*EXERCISE BRIEF:*
The result should be the listing below restated word for word, with images left out.

+++

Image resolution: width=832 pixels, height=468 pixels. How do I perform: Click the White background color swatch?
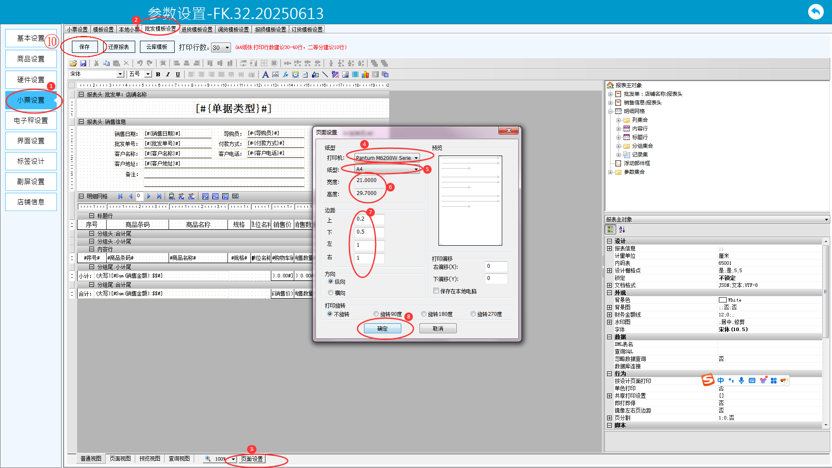[x=722, y=300]
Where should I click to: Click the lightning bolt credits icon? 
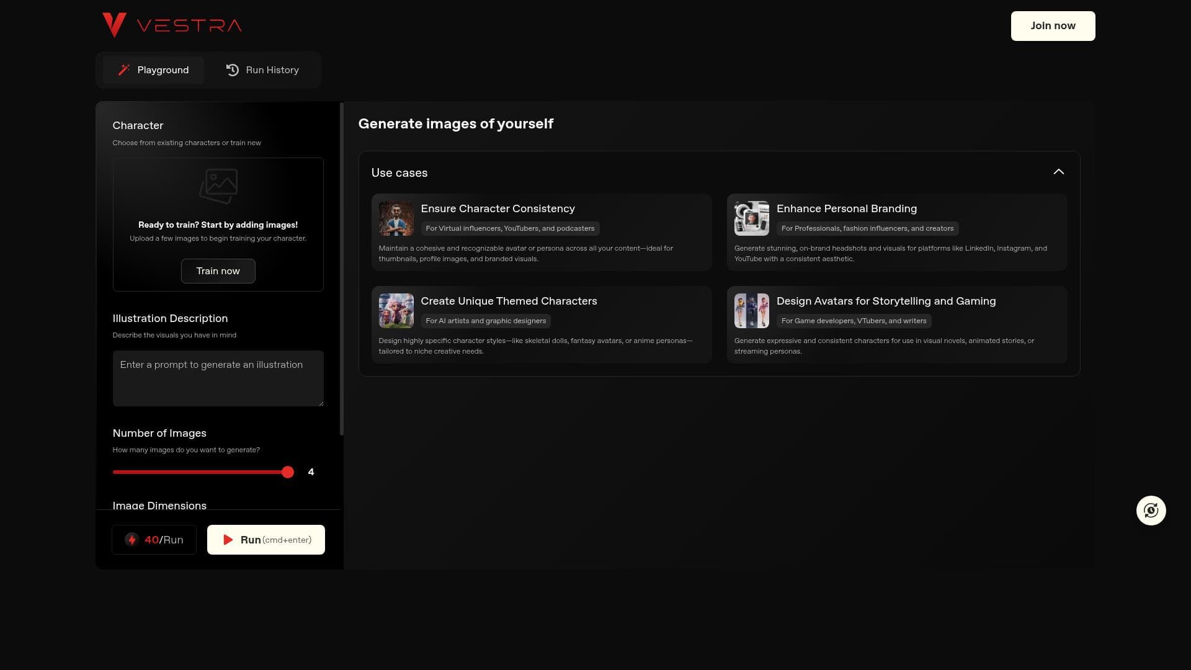(132, 540)
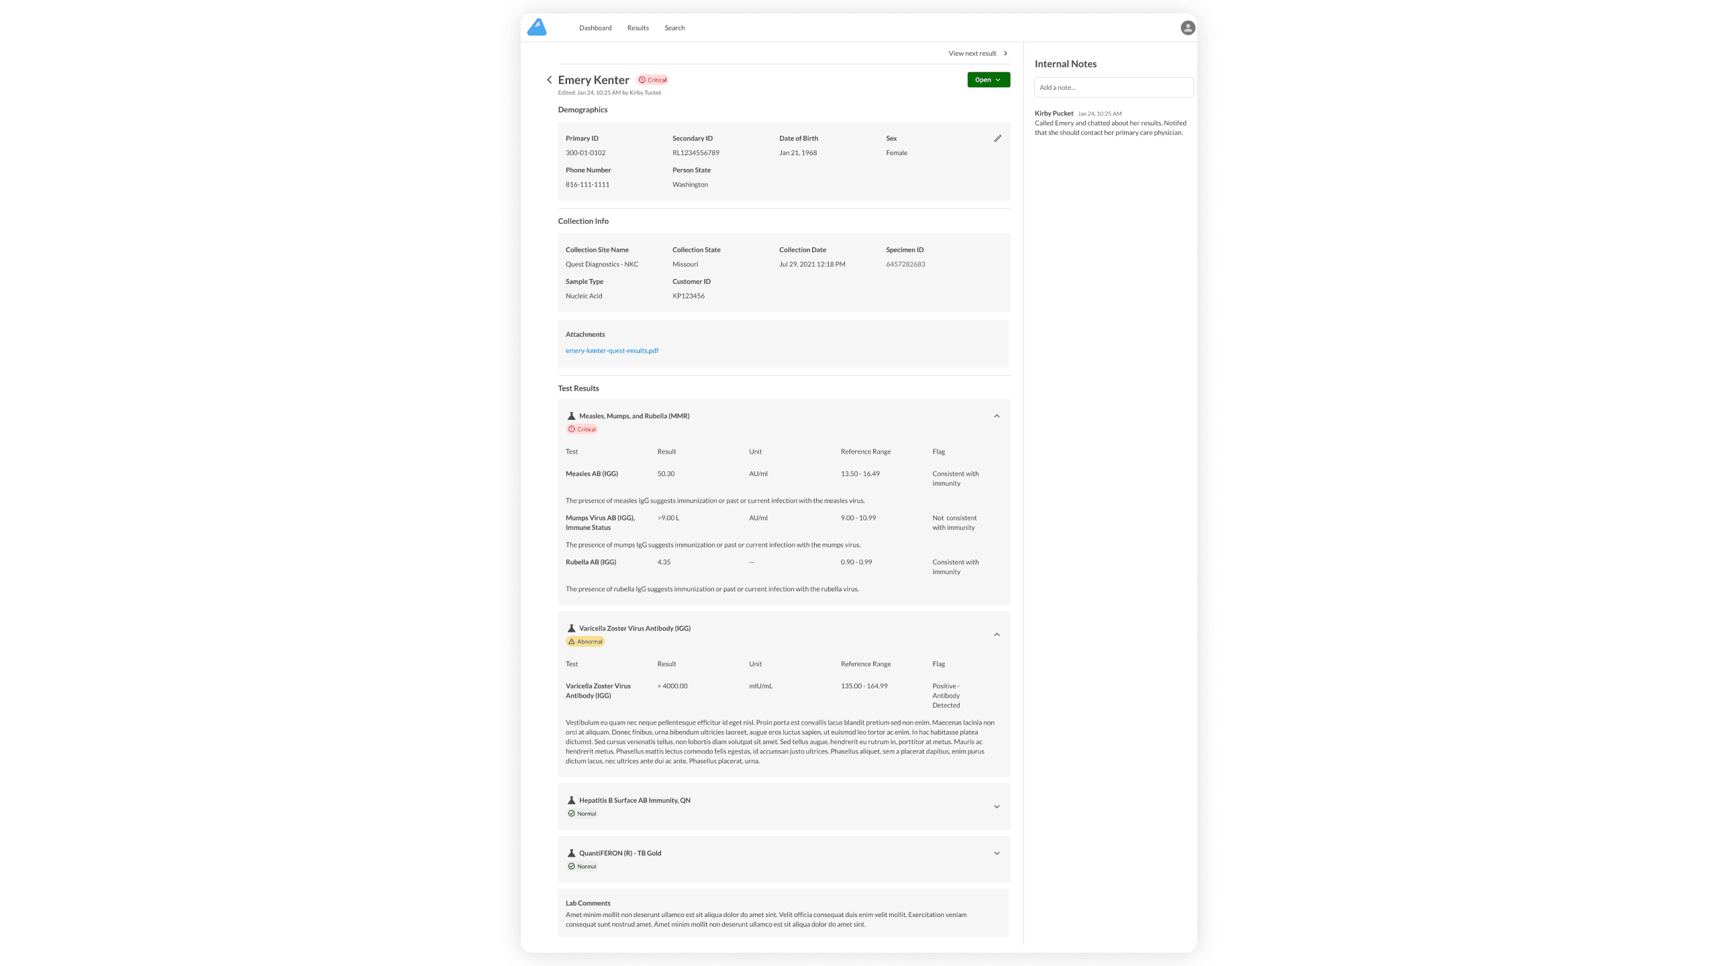
Task: Click the flask icon beside MMR test
Action: pyautogui.click(x=571, y=415)
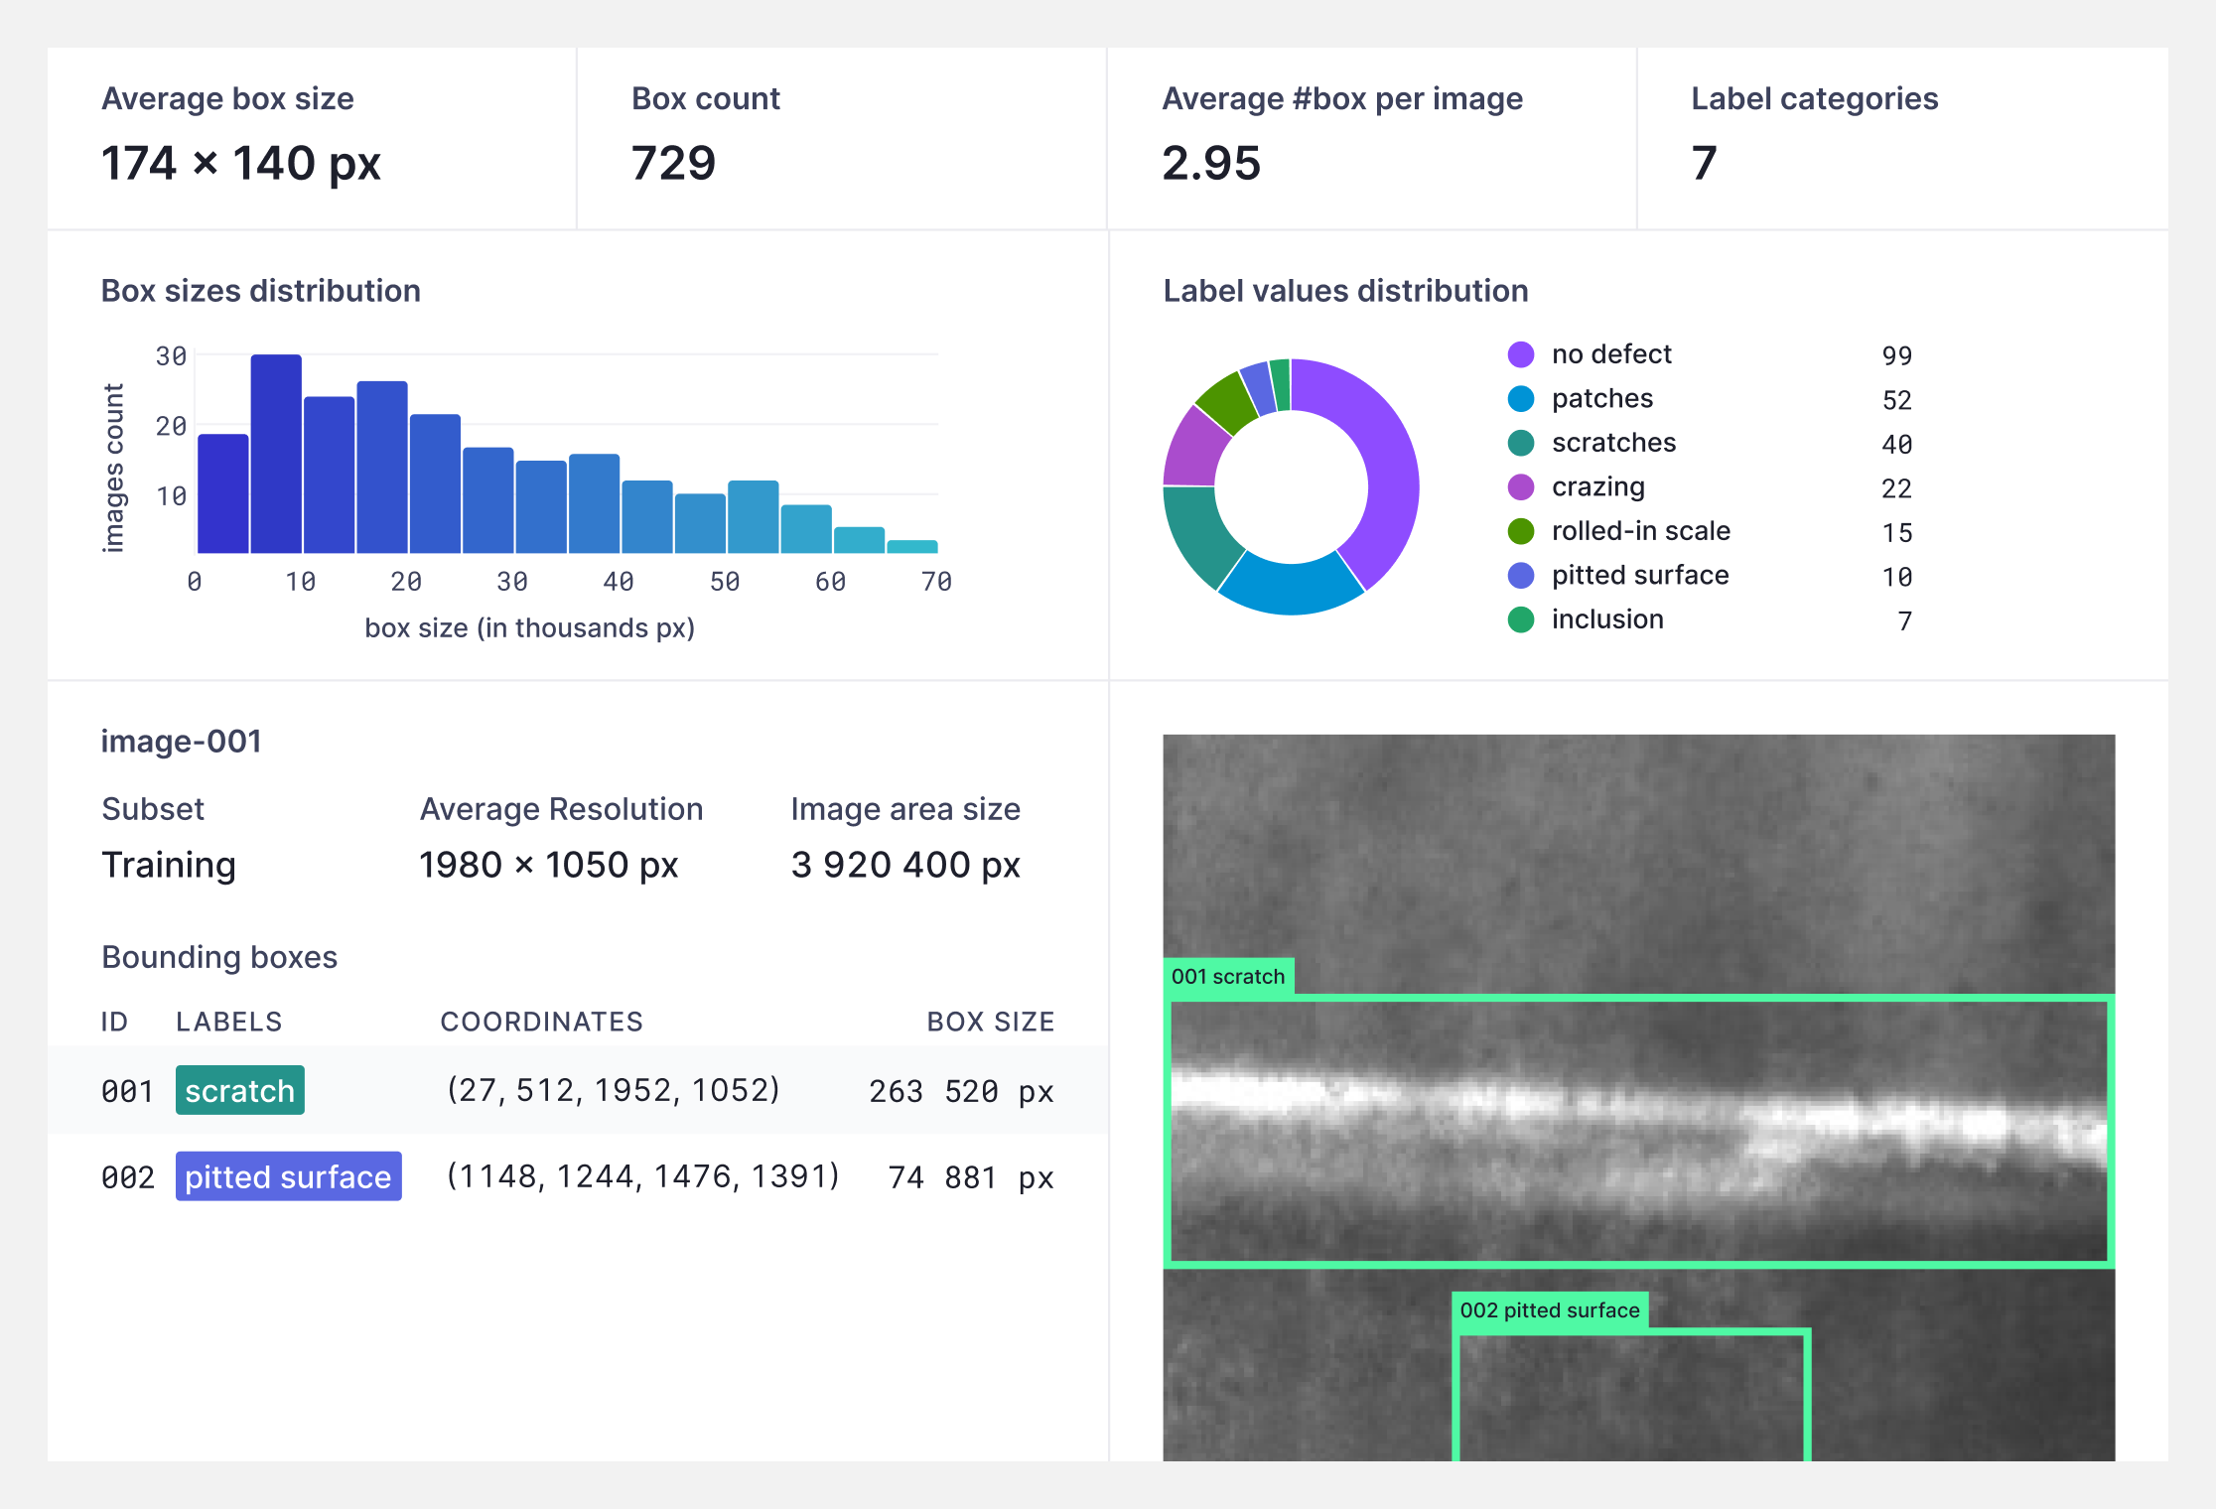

+++

*ANSWER:*
Image resolution: width=832 pixels, height=468 pixels. How do I perform: Click the White background color swatch?
[x=722, y=300]
Where should I click to: Click the lightning bolt credits icon? 
(132, 540)
Task: Click the flask icon beside MMR test
Action: pyautogui.click(x=571, y=415)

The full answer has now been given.